Please copy the following material exactly as it appears, reproducing every line.

-=-=-=-=-

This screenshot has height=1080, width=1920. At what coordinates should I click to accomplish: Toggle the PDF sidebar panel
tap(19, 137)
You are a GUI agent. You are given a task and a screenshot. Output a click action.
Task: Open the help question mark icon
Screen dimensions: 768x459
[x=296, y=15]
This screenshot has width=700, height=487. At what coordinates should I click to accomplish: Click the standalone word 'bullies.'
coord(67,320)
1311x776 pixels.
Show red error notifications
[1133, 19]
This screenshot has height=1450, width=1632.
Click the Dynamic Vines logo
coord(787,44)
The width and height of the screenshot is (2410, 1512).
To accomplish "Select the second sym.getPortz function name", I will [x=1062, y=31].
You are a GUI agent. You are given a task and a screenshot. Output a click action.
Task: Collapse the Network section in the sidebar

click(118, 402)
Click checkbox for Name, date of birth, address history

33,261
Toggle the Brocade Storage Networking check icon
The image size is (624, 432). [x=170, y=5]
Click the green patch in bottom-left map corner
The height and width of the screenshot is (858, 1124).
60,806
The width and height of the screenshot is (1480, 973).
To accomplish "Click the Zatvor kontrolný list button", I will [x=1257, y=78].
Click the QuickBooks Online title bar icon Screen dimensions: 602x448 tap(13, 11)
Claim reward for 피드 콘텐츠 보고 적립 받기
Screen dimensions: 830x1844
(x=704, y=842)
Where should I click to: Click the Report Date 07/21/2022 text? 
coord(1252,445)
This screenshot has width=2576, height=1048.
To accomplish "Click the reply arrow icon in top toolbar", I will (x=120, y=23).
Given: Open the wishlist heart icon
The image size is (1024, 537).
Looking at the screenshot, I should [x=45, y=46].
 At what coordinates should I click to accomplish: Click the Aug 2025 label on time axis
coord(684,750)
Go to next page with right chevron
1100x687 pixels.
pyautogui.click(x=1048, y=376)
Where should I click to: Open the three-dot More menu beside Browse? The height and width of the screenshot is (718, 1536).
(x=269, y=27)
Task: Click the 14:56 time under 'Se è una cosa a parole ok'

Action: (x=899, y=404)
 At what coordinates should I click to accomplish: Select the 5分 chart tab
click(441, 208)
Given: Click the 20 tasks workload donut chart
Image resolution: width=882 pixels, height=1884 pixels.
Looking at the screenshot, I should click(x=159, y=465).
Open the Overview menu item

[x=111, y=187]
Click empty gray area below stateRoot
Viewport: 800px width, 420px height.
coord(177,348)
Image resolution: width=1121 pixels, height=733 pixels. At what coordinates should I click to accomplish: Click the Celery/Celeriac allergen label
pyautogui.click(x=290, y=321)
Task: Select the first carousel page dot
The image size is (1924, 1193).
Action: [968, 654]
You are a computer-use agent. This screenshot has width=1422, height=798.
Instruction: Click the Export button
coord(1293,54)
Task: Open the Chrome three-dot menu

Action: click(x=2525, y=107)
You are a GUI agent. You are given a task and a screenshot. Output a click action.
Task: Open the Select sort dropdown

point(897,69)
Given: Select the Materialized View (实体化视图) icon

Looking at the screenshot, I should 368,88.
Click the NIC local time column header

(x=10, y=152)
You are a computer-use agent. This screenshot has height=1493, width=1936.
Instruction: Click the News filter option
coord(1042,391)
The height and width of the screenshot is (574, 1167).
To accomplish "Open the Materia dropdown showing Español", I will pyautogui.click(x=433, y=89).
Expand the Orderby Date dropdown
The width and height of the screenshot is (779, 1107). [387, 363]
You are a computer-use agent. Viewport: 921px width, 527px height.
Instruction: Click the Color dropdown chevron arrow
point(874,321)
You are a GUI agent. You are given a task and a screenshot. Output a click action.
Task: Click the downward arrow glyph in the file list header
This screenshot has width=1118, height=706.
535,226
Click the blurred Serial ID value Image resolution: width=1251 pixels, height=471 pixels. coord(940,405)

-=-=-=-=-

* Expected answer *
This screenshot has height=1080, width=1920. At what coordinates should I click to accomplish: Toggle the PDF sidebar panel
tap(19, 137)
You are a GUI agent. You are given a task and a screenshot. Output a click action.
Task: Open the help question mark icon
Screen dimensions: 768x459
[x=296, y=15]
This screenshot has width=700, height=487. At what coordinates should I click to accomplish: Click the standalone word 'bullies.'
coord(67,320)
1311x776 pixels.
Show red error notifications
[1133, 19]
This screenshot has height=1450, width=1632.
Click the Dynamic Vines logo
coord(787,44)
The width and height of the screenshot is (2410, 1512).
To accomplish "Select the second sym.getPortz function name", I will [x=1062, y=31].
You are a GUI agent. You are given a task and a screenshot. Output a click action.
Task: Collapse the Network section in the sidebar

click(118, 402)
Click checkbox for Name, date of birth, address history

33,261
Toggle the Brocade Storage Networking check icon
The image size is (624, 432). [x=170, y=5]
Click the green patch in bottom-left map corner
The height and width of the screenshot is (858, 1124).
60,806
The width and height of the screenshot is (1480, 973).
To accomplish "Click the Zatvor kontrolný list button", I will [x=1257, y=78].
Click the QuickBooks Online title bar icon Screen dimensions: 602x448 tap(13, 11)
Claim reward for 피드 콘텐츠 보고 적립 받기
Screen dimensions: 830x1844
(x=704, y=842)
Where should I click to: Click the Report Date 07/21/2022 text? 
coord(1252,445)
This screenshot has width=2576, height=1048.
To accomplish "Click the reply arrow icon in top toolbar", I will (x=120, y=23).
Given: Open the wishlist heart icon
The image size is (1024, 537).
Looking at the screenshot, I should [x=45, y=46].
 At what coordinates should I click to accomplish: Click the Aug 2025 label on time axis
coord(684,750)
Go to next page with right chevron
1100x687 pixels.
pyautogui.click(x=1048, y=376)
Where should I click to: Open the three-dot More menu beside Browse? The height and width of the screenshot is (718, 1536).
(x=269, y=27)
Task: Click the 14:56 time under 'Se è una cosa a parole ok'

Action: (x=899, y=404)
 At what coordinates should I click to accomplish: Select the 5分 chart tab
click(441, 208)
Given: Click the 20 tasks workload donut chart
Image resolution: width=882 pixels, height=1884 pixels.
Looking at the screenshot, I should click(x=159, y=465).
Open the Overview menu item

[x=111, y=187]
Click empty gray area below stateRoot
Viewport: 800px width, 420px height.
coord(177,348)
Image resolution: width=1121 pixels, height=733 pixels. At what coordinates should I click to accomplish: Click the Celery/Celeriac allergen label
pyautogui.click(x=290, y=321)
Task: Select the first carousel page dot
The image size is (1924, 1193).
Action: [968, 654]
You are a computer-use agent. This screenshot has width=1422, height=798.
Instruction: Click the Export button
coord(1293,54)
Task: Open the Chrome three-dot menu

Action: click(x=2525, y=107)
You are a GUI agent. You are given a task and a screenshot. Output a click action.
Task: Open the Select sort dropdown

point(897,69)
Given: Select the Materialized View (实体化视图) icon

Looking at the screenshot, I should 368,88.
Click the NIC local time column header

(x=10, y=152)
You are a computer-use agent. This screenshot has height=1493, width=1936.
Instruction: Click the News filter option
coord(1042,391)
The height and width of the screenshot is (574, 1167).
To accomplish "Open the Materia dropdown showing Español", I will pyautogui.click(x=433, y=89).
Expand the Orderby Date dropdown
The width and height of the screenshot is (779, 1107). [387, 363]
You are a computer-use agent. Viewport: 921px width, 527px height.
Instruction: Click the Color dropdown chevron arrow
point(874,321)
You are a GUI agent. You are given a task and a screenshot. Output a click action.
Task: Click the downward arrow glyph in the file list header
This screenshot has width=1118, height=706.
535,226
Click the blurred Serial ID value Image resolution: width=1251 pixels, height=471 pixels. coord(940,405)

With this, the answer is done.